Aaron and I both used to work downtown San Francisco.

At 50 Fremont.

The office was a few blocks from the warehouse conversion we called home.

Cement and rebar that was a Faraday Cage – a total blessing for me though I didn’t know it at the time.

We passed the empty plot that now houses the Leaning Tower of Soma.  When I saw the sign stating it was going to be developed for a high-rise? I was apoplectic.

This is Going to Be a Disaster!

Never mind that I’d just done extensive research into Kerry’s Game and knew it was the old Barbary Coast Coastline – I’d learned about it being landfill in college!

My Geology 101 professor expressed in less-than-duclet tones the numerous idiotic decisions Californians had made when it came to real estate

  • Building nuclear plants close to and on geologically active faults
  • Building on landfill that would become the poster child for liquefaction in a shake, rattle, and roll
  • Building on areas that were – in the early 20th century – deemed geologically dangerous to build on

I recently read that someone is suggesting building on land where a previous housing development went sliding downhill. What – they think the bad slope changed its mind about being geologically unstable?

Don’t Need No Stinkin Geologist!

I had my – well – juju!

I was adamant that developing on that part of San Francisco was not only foolish – it was stupid.

This is insane!

Aaron stood next to me in silence as I pointed to the empty plot and listed the numerous reasons it was insane to develop on that property.

The longer he stood quietly the more I thought he missed the significance.

No Surprises

When the doo doo started to fly?  It wasn’t being a Psi that had me thinking “Duh” so much as the initial response.

Finger Pointing!

Having lived in the Bay Area I was used to watching the Soap Opera of The Government Two-Step.

Aka Not my fault!

Was even on the receiving end of it!

Oh, didn’t we tell you the owner of that property you bought wasn’t the most upstanding citizen on the planet?

Conundrum or Inevitability?

I’ve spent decades knowing what was going to happen before it did, knowing the future since I was 5 and no – it isn’t as simple as just guessing the Lotto numbers and life’s a peach.

Though I have won numerous raffles and have a lot of successes because I knew what was going to happen.

Not Everyone Appreciates Knowing

Like I said – shoot the messenger!

Having spent endless hours throughout the decades trying to help people avoid disaster I’ve learned the best thing I can do with the truth?  Act on it.

Not speak about it.  Act on it.

There are times when I will pass along information if I think it will make a difference.
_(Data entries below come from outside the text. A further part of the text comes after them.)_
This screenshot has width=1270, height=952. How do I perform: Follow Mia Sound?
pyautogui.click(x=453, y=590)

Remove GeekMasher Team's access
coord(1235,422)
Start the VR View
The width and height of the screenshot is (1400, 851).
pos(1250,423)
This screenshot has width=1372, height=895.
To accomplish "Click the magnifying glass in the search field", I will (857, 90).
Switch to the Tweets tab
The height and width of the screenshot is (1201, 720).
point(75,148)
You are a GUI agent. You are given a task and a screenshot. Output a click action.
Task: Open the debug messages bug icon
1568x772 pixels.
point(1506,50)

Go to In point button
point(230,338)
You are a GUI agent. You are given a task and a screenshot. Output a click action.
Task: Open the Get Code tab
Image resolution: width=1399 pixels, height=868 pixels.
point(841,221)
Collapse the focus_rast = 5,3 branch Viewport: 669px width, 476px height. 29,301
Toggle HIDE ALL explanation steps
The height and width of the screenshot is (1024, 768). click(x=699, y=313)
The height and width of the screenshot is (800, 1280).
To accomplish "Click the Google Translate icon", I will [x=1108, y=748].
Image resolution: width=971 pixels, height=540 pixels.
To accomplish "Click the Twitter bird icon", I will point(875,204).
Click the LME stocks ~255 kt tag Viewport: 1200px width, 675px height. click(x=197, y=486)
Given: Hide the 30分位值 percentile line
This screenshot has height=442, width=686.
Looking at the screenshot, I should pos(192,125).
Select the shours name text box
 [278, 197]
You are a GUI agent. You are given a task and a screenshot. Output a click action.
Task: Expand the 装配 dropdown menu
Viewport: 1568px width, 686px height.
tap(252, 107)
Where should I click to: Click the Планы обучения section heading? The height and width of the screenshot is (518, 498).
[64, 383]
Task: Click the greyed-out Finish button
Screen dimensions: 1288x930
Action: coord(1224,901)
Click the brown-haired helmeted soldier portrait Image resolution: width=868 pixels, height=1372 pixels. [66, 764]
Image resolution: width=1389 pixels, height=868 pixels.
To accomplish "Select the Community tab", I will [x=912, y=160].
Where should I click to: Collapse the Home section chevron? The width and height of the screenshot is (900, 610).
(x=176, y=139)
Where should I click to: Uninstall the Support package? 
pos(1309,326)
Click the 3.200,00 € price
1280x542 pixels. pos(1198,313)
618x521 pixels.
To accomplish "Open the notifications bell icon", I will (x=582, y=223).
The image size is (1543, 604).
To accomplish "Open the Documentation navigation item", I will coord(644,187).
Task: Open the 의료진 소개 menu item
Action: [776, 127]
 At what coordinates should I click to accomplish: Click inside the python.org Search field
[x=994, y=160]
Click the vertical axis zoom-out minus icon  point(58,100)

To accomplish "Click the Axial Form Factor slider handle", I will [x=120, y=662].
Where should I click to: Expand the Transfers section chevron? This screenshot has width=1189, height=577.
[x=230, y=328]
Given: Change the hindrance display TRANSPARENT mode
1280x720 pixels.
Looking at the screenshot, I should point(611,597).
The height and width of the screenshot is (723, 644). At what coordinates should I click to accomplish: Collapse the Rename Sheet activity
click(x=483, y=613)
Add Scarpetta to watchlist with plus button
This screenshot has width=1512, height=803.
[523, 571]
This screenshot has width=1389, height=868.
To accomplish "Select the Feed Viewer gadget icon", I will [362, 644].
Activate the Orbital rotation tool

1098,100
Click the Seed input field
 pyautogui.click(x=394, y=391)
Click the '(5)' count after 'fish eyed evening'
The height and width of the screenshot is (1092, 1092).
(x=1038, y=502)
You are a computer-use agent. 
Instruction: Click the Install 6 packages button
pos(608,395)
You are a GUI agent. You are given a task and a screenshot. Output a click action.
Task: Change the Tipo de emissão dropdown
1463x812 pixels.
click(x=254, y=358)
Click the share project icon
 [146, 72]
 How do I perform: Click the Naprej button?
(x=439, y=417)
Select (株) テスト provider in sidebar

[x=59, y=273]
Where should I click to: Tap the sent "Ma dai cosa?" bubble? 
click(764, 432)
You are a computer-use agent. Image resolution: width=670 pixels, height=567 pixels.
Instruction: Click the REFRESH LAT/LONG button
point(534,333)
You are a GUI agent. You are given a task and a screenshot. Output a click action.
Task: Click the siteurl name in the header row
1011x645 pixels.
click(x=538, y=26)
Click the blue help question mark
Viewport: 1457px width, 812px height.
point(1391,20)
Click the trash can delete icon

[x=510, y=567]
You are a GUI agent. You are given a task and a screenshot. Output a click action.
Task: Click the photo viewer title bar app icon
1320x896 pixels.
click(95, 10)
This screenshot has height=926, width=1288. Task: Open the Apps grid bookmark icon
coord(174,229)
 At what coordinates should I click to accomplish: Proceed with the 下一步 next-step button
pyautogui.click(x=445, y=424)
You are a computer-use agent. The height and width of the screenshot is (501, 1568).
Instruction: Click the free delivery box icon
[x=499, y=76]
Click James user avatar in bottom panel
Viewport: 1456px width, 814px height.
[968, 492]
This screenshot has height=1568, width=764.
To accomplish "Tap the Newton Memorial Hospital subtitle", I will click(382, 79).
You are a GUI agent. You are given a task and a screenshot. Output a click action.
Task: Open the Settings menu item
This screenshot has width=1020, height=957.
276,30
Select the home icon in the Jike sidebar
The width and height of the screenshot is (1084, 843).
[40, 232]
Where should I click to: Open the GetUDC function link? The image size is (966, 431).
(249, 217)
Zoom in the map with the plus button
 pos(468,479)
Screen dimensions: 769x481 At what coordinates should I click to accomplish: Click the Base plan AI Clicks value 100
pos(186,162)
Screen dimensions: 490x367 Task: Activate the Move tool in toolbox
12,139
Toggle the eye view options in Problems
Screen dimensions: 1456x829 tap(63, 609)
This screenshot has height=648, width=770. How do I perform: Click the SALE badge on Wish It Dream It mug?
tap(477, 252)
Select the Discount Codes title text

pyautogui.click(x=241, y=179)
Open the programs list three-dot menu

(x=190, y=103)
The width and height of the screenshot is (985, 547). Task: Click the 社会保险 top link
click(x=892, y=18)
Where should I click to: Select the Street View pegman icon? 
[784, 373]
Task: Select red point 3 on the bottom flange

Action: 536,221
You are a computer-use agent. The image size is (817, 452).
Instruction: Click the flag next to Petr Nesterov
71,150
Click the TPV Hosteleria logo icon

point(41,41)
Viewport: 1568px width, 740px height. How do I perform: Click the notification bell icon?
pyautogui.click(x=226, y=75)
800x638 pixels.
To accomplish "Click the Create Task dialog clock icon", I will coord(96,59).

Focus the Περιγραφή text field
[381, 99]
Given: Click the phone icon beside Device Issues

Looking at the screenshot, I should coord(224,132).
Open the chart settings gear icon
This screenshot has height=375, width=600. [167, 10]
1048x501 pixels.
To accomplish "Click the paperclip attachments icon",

Rare.  Most people don’t want to know.

For the most part I share what I know with Aaron and we take appropriate action.

Which is why there are a number of interesting events in the rearview mirror.

I wish the folks at the Millennium Tower luck. Personally?

I’m with Pyke:  “The [San Francisco Department of Building Inspection] should withdraw the permit and put him/them out of their misery.”

As for the Pope

Telling the world what I already knew?  

I’ll drink to that!

Cheers!

** As I was proof reading this I caught yet another synchronicity. I’m rereading Adrift. Jorge – the Science Officer – is from the tequila region of Mexico!

This plays a significant role in the character and the plot!